§ What the exercise asks: Look through the records below for the line with "Screen dimensions: 1200x653". Return that line and each one after it up to and including the line with "You are a computer-use agent. Screen", exactly.
── Extracted information ──
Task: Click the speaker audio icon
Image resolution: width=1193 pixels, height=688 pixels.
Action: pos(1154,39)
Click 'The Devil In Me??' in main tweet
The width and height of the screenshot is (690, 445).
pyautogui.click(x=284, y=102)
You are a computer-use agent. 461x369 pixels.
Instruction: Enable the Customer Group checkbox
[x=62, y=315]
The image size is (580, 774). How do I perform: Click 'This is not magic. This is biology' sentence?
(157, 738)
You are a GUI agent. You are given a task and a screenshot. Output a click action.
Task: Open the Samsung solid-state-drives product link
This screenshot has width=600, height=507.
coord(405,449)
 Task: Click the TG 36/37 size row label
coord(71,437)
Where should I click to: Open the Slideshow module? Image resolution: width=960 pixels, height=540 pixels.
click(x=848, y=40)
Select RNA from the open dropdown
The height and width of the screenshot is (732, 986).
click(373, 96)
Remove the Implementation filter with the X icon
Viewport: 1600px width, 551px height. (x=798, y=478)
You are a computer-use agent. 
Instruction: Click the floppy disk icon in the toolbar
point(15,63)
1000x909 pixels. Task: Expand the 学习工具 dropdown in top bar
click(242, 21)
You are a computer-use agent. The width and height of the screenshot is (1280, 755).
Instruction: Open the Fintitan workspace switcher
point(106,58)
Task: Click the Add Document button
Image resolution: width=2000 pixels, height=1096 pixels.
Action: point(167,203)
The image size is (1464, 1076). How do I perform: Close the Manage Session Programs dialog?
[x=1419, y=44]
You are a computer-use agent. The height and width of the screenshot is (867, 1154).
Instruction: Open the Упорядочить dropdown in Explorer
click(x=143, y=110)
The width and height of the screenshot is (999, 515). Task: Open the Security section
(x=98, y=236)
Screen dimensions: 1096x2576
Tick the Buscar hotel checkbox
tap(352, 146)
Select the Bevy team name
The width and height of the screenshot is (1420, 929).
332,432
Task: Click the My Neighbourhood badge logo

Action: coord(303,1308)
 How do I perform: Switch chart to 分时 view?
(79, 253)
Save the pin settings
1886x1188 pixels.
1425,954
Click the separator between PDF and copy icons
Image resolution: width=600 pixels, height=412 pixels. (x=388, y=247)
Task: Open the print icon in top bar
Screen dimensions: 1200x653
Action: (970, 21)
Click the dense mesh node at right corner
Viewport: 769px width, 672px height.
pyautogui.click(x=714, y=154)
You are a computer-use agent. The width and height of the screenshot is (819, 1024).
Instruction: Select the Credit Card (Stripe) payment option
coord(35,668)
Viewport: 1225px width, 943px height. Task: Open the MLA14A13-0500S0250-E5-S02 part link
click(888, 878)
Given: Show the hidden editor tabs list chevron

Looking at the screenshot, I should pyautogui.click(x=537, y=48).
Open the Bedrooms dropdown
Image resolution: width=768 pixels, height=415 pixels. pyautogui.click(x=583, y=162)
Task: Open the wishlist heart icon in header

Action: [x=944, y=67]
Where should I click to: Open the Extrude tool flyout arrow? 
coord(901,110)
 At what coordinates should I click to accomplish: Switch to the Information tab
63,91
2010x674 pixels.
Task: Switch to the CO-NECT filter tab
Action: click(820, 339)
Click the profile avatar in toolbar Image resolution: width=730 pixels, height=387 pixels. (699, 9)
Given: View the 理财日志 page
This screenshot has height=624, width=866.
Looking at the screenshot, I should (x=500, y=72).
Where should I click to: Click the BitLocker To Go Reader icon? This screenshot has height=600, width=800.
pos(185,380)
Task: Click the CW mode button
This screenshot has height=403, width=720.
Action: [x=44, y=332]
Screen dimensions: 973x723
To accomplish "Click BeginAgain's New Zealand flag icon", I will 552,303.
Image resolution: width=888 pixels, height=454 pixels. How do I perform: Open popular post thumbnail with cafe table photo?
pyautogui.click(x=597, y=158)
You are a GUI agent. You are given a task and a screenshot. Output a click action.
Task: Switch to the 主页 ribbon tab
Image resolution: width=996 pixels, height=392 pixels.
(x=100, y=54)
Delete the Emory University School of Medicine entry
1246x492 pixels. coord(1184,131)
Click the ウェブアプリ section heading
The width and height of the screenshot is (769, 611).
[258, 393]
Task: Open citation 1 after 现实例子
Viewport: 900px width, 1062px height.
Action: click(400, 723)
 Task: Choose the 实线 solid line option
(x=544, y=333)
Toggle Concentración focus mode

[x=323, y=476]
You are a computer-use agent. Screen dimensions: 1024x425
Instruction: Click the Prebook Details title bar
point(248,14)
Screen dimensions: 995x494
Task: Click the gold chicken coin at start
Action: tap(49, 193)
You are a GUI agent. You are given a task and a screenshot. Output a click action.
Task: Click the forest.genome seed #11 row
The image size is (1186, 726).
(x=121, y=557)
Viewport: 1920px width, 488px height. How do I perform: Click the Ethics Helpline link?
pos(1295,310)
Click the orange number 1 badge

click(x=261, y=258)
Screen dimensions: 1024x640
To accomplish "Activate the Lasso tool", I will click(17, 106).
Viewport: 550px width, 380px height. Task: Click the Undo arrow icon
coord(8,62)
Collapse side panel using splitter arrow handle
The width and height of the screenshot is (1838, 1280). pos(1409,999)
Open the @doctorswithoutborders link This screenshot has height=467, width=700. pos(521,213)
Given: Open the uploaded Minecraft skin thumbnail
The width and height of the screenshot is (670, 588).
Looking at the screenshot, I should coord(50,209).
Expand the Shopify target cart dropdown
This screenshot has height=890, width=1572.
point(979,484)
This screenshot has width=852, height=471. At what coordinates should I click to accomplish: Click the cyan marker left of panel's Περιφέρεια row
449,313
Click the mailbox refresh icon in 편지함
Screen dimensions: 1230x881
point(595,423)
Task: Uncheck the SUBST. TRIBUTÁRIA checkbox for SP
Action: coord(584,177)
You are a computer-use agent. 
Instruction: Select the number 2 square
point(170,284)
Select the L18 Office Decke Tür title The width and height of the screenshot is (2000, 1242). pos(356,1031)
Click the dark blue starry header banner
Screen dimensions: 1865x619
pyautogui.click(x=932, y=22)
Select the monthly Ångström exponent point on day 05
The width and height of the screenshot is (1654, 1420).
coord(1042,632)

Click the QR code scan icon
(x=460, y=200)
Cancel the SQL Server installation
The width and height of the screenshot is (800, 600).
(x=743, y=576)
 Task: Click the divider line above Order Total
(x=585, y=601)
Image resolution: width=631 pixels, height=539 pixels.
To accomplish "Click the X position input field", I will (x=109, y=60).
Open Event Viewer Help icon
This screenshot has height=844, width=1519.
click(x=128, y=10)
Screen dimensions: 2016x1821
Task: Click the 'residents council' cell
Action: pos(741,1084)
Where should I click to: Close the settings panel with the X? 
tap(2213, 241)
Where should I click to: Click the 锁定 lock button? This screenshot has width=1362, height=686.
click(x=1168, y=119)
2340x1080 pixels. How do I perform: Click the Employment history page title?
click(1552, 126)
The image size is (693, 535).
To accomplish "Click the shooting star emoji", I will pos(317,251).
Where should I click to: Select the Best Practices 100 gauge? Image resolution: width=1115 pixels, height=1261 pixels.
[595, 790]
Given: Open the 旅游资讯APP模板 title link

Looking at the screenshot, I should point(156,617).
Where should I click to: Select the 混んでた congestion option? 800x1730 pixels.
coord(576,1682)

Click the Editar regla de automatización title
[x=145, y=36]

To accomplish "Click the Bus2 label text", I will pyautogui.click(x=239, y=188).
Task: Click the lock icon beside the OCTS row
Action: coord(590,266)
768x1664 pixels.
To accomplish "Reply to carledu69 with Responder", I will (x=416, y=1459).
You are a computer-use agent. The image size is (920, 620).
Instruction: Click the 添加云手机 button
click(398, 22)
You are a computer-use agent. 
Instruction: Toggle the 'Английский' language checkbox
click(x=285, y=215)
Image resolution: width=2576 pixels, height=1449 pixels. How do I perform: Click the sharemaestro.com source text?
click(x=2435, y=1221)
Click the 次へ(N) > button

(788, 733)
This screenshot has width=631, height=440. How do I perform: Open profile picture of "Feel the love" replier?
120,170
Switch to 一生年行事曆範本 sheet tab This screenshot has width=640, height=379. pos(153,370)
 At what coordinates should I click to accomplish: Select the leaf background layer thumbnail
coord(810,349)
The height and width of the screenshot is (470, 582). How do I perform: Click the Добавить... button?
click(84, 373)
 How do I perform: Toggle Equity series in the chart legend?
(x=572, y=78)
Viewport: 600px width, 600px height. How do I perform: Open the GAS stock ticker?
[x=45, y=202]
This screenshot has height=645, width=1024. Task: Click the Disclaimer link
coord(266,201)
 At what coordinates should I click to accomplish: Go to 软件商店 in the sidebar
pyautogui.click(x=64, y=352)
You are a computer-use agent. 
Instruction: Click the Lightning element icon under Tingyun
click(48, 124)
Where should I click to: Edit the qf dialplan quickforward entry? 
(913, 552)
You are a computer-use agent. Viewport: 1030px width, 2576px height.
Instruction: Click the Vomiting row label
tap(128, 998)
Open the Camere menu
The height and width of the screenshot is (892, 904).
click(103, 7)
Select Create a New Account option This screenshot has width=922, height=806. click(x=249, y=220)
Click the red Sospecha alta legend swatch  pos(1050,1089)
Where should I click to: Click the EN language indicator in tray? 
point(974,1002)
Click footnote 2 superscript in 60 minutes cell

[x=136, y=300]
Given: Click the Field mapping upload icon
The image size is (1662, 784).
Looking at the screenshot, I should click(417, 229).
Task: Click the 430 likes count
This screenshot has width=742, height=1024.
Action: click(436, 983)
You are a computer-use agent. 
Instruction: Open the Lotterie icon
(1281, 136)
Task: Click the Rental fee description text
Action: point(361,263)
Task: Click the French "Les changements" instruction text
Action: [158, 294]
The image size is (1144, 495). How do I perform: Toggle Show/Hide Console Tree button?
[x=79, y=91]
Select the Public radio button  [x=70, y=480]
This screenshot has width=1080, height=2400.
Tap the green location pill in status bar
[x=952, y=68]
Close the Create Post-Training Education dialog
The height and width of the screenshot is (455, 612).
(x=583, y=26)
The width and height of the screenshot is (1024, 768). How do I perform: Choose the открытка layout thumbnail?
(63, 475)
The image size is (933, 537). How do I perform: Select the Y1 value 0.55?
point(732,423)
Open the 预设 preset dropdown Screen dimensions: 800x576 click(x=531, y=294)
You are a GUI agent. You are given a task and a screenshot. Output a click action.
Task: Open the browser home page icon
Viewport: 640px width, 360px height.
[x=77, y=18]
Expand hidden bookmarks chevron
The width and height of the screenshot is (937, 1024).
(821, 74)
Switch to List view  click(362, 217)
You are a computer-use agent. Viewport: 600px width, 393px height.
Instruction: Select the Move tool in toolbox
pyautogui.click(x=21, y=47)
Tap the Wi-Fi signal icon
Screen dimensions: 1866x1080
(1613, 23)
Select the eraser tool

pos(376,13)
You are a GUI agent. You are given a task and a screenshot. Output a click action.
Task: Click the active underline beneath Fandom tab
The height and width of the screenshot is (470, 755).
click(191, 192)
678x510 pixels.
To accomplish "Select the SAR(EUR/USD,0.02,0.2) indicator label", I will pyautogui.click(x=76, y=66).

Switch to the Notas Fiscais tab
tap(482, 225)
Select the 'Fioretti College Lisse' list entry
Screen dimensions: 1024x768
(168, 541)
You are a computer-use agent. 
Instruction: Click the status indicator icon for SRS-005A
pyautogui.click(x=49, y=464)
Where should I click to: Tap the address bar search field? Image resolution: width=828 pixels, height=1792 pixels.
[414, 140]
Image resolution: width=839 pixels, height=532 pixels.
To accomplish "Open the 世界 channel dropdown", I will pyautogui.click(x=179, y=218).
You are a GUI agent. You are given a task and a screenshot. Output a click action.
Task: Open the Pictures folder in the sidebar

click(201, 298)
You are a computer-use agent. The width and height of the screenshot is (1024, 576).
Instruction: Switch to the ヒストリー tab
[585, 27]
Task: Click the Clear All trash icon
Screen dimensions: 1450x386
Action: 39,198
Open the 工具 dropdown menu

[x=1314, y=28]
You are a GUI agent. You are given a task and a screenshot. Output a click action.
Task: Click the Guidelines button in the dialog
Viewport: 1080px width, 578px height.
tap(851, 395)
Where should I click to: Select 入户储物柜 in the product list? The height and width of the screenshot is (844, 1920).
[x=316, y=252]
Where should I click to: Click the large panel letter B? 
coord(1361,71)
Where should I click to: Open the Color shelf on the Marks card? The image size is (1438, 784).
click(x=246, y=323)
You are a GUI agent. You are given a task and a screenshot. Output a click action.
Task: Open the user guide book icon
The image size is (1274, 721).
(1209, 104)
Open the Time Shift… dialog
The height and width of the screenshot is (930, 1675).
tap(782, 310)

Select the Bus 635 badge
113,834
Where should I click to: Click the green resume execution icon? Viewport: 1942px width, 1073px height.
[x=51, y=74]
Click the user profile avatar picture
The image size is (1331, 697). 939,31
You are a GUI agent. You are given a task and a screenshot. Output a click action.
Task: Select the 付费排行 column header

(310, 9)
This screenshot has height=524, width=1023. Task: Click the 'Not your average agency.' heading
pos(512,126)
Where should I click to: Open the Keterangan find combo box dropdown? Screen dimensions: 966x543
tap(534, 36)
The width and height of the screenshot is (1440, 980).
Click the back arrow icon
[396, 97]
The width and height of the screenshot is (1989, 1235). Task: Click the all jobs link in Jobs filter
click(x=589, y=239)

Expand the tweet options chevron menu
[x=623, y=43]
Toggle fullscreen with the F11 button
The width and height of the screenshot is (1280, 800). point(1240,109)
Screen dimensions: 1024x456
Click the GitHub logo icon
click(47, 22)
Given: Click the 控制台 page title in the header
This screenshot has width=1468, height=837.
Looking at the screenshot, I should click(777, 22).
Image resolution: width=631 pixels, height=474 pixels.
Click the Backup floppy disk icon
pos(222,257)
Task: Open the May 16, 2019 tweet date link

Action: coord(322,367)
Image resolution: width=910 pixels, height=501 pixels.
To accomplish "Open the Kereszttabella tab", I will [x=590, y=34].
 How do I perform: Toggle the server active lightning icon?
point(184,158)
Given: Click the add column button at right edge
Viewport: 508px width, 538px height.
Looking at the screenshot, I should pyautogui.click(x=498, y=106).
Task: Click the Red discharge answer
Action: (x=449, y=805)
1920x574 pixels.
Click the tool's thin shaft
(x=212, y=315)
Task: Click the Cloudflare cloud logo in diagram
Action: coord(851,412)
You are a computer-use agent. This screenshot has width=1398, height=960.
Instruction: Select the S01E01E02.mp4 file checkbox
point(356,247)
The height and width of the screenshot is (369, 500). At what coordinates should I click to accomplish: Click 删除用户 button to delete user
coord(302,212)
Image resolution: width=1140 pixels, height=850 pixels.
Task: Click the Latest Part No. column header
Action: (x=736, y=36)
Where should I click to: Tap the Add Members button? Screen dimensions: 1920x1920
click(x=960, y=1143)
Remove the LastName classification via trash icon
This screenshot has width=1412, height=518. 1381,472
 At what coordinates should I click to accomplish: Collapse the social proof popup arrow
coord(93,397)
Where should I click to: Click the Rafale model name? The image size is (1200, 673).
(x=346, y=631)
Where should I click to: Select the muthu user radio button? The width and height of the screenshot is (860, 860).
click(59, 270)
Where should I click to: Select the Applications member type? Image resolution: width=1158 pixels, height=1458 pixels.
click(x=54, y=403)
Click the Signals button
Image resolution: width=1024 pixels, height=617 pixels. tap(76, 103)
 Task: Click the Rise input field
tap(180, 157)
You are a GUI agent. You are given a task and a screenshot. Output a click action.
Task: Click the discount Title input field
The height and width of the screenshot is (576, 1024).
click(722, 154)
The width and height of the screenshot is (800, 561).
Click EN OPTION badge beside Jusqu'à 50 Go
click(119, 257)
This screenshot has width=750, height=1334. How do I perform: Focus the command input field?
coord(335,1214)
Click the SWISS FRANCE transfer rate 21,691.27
───
§ Solution:
Screen dimensions: 1200x653
Action: (970, 21)
Click the dense mesh node at right corner
Viewport: 769px width, 672px height.
pyautogui.click(x=714, y=154)
You are a computer-use agent. The width and height of the screenshot is (819, 1024).
Instruction: Select the Credit Card (Stripe) payment option
coord(35,668)
Viewport: 1225px width, 943px height. Task: Open the MLA14A13-0500S0250-E5-S02 part link
click(888, 878)
Given: Show the hidden editor tabs list chevron

Looking at the screenshot, I should pyautogui.click(x=537, y=48).
Open the Bedrooms dropdown
Image resolution: width=768 pixels, height=415 pixels. pyautogui.click(x=583, y=162)
Task: Open the wishlist heart icon in header

Action: [x=944, y=67]
Where should I click to: Open the Extrude tool flyout arrow? 
coord(901,110)
 At what coordinates should I click to accomplish: Switch to the Information tab
63,91
2010x674 pixels.
Task: Switch to the CO-NECT filter tab
Action: click(820, 339)
Click the profile avatar in toolbar Image resolution: width=730 pixels, height=387 pixels. (699, 9)
Given: View the 理财日志 page
This screenshot has height=624, width=866.
Looking at the screenshot, I should (x=500, y=72).
Where should I click to: Click the BitLocker To Go Reader icon? This screenshot has height=600, width=800.
pos(185,380)
Task: Click the CW mode button
This screenshot has height=403, width=720.
Action: [x=44, y=332]
Screen dimensions: 973x723
To accomplish "Click BeginAgain's New Zealand flag icon", I will 552,303.
Image resolution: width=888 pixels, height=454 pixels. How do I perform: Open popular post thumbnail with cafe table photo?
pyautogui.click(x=597, y=158)
You are a GUI agent. You are given a task and a screenshot. Output a click action.
Task: Switch to the 主页 ribbon tab
Image resolution: width=996 pixels, height=392 pixels.
(x=100, y=54)
Delete the Emory University School of Medicine entry
1246x492 pixels. coord(1184,131)
Click the ウェブアプリ section heading
The width and height of the screenshot is (769, 611).
[258, 393]
Task: Open citation 1 after 现实例子
Viewport: 900px width, 1062px height.
Action: click(400, 723)
 Task: Choose the 实线 solid line option
(x=544, y=333)
Toggle Concentración focus mode

[x=323, y=476]
You are a computer-use agent. Screen dimensions: 1024x425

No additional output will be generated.